There is one small thing I don't understand with the kind of question I have attached. (solve for x)
When you don't get an (x+b)^2=0 expression but instead get an (x+b)^2=a expression,
the textbook will give the solution to x as x = -b+(root)a
I guess they want to just do x+b inside the brackets, be left over with (root)a and then square (root)a to have a=a.
Is this legal? When expanding a binomial multiplied by a binomial, don't you have to cross multiply?
Won't this equation be left with a 2bx to imbalance the equation?
Many thanks,
Corey
I'm gonna be honest - I have no clue what you're asking. What I do know is, looking at your attachment, that's wrong.

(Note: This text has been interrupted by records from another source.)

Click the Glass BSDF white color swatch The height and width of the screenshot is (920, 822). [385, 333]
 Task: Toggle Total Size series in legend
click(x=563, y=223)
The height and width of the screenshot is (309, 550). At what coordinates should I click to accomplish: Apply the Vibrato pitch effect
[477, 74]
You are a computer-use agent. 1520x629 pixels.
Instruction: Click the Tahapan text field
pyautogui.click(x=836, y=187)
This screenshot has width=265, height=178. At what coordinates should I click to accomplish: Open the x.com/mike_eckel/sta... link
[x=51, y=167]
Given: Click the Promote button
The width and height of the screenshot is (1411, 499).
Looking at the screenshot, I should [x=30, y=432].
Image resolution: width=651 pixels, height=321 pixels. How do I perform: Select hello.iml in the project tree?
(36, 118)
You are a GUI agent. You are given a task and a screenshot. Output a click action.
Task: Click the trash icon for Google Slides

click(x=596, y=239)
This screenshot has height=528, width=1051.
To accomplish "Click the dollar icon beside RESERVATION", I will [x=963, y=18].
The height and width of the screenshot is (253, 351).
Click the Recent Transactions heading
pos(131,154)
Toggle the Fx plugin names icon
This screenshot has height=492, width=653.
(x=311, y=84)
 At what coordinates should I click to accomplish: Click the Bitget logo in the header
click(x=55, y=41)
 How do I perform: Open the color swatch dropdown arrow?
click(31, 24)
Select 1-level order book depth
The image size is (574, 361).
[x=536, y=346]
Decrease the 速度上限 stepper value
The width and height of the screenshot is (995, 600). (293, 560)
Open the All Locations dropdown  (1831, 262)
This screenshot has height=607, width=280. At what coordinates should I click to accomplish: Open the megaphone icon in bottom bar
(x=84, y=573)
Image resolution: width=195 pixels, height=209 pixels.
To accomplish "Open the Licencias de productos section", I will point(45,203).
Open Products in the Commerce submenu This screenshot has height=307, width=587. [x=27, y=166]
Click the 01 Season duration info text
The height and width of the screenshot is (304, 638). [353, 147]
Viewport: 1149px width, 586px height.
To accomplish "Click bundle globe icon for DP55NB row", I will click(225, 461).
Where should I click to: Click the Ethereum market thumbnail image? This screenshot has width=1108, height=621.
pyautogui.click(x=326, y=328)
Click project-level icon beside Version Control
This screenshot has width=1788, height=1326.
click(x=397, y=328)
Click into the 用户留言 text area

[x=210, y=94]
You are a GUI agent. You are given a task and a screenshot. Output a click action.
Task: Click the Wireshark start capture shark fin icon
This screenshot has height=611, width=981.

Everything is fine up until line 4. When moving from line 3 to line 4, you've removed the square from the brackets. Where has it gone? Remember - things can't just disappear in maths, they have to move somewhere or you must change both sides of the equation. On top of that, when you moved that 17/4 to the other side, you forgot to change its sign to +17/4. To remove the square from the brackets (and this is what the book is doing), you should take the square root of both sides. This will cancel out the squaring of the (x+5/2)^2, and leave a square root on the other side. However, since you don't know if +sqrt(17)/2 or -sqrt(17)/2 led to (x-5/2)^2, you will need to leave the second square root as +/-, just as the book does. The plus/minus thing might sound complicated, so I will come back to it. First, here's how the working should look, for full clarity:
On the plus/minus thing, imagine your equation is x^2=4. This is real simple, right - you square a number, it equals 4. What is that number? Well, there are two numbers that become 4 when you square them - 2^2=4, because 2*2=4. However, (-2)^2 ALSO equals 4, because a negative times a negative makes a positive. Hence, (-2)^2=-2*-2=4. So, the solution to x^2=4 ISN'T x=2, it's actually x=-2 OR 2. We commonly write this as x=-2,2, or as x=plus/minus 2.
Some of that you may have already known, but again, had no clue what you were actually asking, so had to make some guesses. Let me know if I haven't solved your confusion, and maybe try rewording what you're having trouble understanding?